Dataset entries

..............................

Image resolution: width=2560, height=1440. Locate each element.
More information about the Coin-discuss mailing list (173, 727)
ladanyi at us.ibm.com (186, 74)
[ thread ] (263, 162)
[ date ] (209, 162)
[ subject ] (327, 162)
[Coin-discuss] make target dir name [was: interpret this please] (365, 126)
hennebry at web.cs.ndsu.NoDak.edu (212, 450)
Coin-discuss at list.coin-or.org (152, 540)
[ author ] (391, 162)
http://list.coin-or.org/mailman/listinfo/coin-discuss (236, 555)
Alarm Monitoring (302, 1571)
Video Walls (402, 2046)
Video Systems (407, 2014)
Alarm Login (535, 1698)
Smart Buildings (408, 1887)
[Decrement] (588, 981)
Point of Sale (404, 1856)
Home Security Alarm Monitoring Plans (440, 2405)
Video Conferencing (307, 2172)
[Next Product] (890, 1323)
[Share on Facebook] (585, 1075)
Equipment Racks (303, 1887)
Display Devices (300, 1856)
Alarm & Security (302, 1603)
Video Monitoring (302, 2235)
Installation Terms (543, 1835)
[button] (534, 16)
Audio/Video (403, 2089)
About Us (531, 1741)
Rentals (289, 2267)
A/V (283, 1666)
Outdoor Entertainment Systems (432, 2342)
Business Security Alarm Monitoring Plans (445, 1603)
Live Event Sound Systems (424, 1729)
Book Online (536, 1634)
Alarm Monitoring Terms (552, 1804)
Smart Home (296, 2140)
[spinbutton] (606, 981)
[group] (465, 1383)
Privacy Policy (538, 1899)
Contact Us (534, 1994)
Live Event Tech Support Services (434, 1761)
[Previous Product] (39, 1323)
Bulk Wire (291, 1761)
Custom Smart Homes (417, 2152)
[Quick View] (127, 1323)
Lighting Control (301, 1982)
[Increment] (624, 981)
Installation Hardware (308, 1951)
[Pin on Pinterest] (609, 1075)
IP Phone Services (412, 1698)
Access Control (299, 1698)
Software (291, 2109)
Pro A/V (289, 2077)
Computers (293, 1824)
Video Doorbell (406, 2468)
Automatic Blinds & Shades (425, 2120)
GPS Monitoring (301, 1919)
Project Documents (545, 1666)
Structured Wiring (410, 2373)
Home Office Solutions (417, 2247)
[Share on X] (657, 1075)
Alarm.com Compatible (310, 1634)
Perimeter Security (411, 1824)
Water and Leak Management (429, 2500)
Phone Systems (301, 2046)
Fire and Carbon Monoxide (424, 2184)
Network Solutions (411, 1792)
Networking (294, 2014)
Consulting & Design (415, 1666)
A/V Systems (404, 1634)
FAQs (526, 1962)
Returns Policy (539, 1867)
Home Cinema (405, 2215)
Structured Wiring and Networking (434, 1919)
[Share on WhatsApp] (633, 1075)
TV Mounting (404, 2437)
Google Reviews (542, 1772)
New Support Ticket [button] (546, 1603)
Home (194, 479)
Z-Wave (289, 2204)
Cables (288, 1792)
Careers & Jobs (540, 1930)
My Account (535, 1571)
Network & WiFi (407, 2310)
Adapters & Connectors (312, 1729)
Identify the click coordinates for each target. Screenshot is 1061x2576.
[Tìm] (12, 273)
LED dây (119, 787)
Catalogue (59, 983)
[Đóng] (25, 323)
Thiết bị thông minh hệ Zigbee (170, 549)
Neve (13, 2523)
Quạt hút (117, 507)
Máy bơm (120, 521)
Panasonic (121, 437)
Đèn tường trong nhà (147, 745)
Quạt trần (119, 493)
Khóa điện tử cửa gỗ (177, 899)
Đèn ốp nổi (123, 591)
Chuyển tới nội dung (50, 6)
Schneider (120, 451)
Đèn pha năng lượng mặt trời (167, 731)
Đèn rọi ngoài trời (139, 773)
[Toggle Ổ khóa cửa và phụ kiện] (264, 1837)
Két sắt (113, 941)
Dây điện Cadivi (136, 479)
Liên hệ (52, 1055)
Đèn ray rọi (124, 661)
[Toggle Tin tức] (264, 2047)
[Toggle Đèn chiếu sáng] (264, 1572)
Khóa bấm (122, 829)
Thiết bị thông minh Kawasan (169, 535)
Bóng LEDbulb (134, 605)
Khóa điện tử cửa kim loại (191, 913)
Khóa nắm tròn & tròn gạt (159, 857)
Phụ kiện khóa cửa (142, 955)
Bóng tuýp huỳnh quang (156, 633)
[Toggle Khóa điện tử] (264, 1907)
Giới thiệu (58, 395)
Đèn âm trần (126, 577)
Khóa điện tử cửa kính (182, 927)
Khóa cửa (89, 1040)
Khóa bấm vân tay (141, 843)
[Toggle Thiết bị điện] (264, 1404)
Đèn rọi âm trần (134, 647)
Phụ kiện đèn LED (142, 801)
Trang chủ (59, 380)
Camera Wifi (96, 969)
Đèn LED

..............................

> **TASK STATEMENT**: The answer consists of every entry, returned exactly.

> **SOLUTION**:
Image resolution: width=2560, height=1440. Locate each element.
More information about the Coin-discuss mailing list (173, 727)
ladanyi at us.ibm.com (186, 74)
[ thread ] (263, 162)
[ date ] (209, 162)
[ subject ] (327, 162)
[Coin-discuss] make target dir name [was: interpret this please] (365, 126)
hennebry at web.cs.ndsu.NoDak.edu (212, 450)
Coin-discuss at list.coin-or.org (152, 540)
[ author ] (391, 162)
http://list.coin-or.org/mailman/listinfo/coin-discuss (236, 555)
Alarm Monitoring (302, 1571)
Video Walls (402, 2046)
Video Systems (407, 2014)
Alarm Login (535, 1698)
Smart Buildings (408, 1887)
[Decrement] (588, 981)
Point of Sale (404, 1856)
Home Security Alarm Monitoring Plans (440, 2405)
Video Conferencing (307, 2172)
[Next Product] (890, 1323)
[Share on Facebook] (585, 1075)
Equipment Racks (303, 1887)
Display Devices (300, 1856)
Alarm & Security (302, 1603)
Video Monitoring (302, 2235)
Installation Terms (543, 1835)
[button] (534, 16)
Audio/Video (403, 2089)
About Us (531, 1741)
Rentals (289, 2267)
A/V (283, 1666)
Outdoor Entertainment Systems (432, 2342)
Business Security Alarm Monitoring Plans (445, 1603)
Live Event Sound Systems (424, 1729)
Book Online (536, 1634)
Alarm Monitoring Terms (552, 1804)
Smart Home (296, 2140)
[spinbutton] (606, 981)
[group] (465, 1383)
Privacy Policy (538, 1899)
Contact Us (534, 1994)
Live Event Tech Support Services (434, 1761)
[Previous Product] (39, 1323)
Bulk Wire (291, 1761)
Custom Smart Homes (417, 2152)
[Quick View] (127, 1323)
Lighting Control (301, 1982)
[Increment] (624, 981)
Installation Hardware (308, 1951)
[Pin on Pinterest] (609, 1075)
IP Phone Services (412, 1698)
Access Control (299, 1698)
Software (291, 2109)
Pro A/V (289, 2077)
Computers (293, 1824)
Video Doorbell (406, 2468)
Automatic Blinds & Shades (425, 2120)
GPS Monitoring (301, 1919)
Project Documents (545, 1666)
Structured Wiring (410, 2373)
Home Office Solutions (417, 2247)
[Share on X] (657, 1075)
Alarm.com Compatible (310, 1634)
Perimeter Security (411, 1824)
Water and Leak Management (429, 2500)
Phone Systems (301, 2046)
Fire and Carbon Monoxide (424, 2184)
Network Solutions (411, 1792)
Networking (294, 2014)
Consulting & Design (415, 1666)
A/V Systems (404, 1634)
FAQs (526, 1962)
Returns Policy (539, 1867)
Home Cinema (405, 2215)
Structured Wiring and Networking (434, 1919)
[Share on WhatsApp] (633, 1075)
TV Mounting (404, 2437)
Google Reviews (542, 1772)
New Support Ticket [button] (546, 1603)
Home (194, 479)
Z-Wave (289, 2204)
Cables (288, 1792)
Careers & Jobs (540, 1930)
My Account (535, 1571)
Network & WiFi (407, 2310)
Adapters & Connectors (312, 1729)
Identify the click coordinates for each target. Screenshot is 1061x2576.
[Tìm] (12, 273)
LED dây (119, 787)
Catalogue (59, 983)
[Đóng] (25, 323)
Thiết bị thông minh hệ Zigbee (170, 549)
Neve (13, 2523)
Quạt hút (117, 507)
Máy bơm (120, 521)
Panasonic (121, 437)
Đèn tường trong nhà (147, 745)
Quạt trần (119, 493)
Khóa điện tử cửa gỗ (177, 899)
Đèn ốp nổi (123, 591)
Chuyển tới nội dung (50, 6)
Schneider (120, 451)
Đèn pha năng lượng mặt trời (167, 731)
Đèn rọi ngoài trời (139, 773)
[Toggle Ổ khóa cửa và phụ kiện] (264, 1837)
Két sắt (113, 941)
Dây điện Cadivi (136, 479)
Liên hệ (52, 1055)
Đèn ray rọi (124, 661)
[Toggle Tin tức] (264, 2047)
[Toggle Đèn chiếu sáng] (264, 1572)
Khóa bấm (122, 829)
Thiết bị thông minh Kawasan (169, 535)
Bóng LEDbulb (134, 605)
Khóa điện tử cửa kim loại (191, 913)
Khóa nắm tròn & tròn gạt (159, 857)
Phụ kiện khóa cửa (142, 955)
Bóng tuýp huỳnh quang (156, 633)
[Toggle Khóa điện tử] (264, 1907)
Giới thiệu (58, 395)
Đèn âm trần (126, 577)
Khóa điện tử cửa kính (182, 927)
Khóa cửa (89, 1040)
Khóa bấm vân tay (141, 843)
[Toggle Thiết bị điện] (264, 1404)
Đèn rọi âm trần (134, 647)
Phụ kiện đèn LED (142, 801)
Trang chủ (59, 380)
Camera Wifi (96, 969)
Đèn LED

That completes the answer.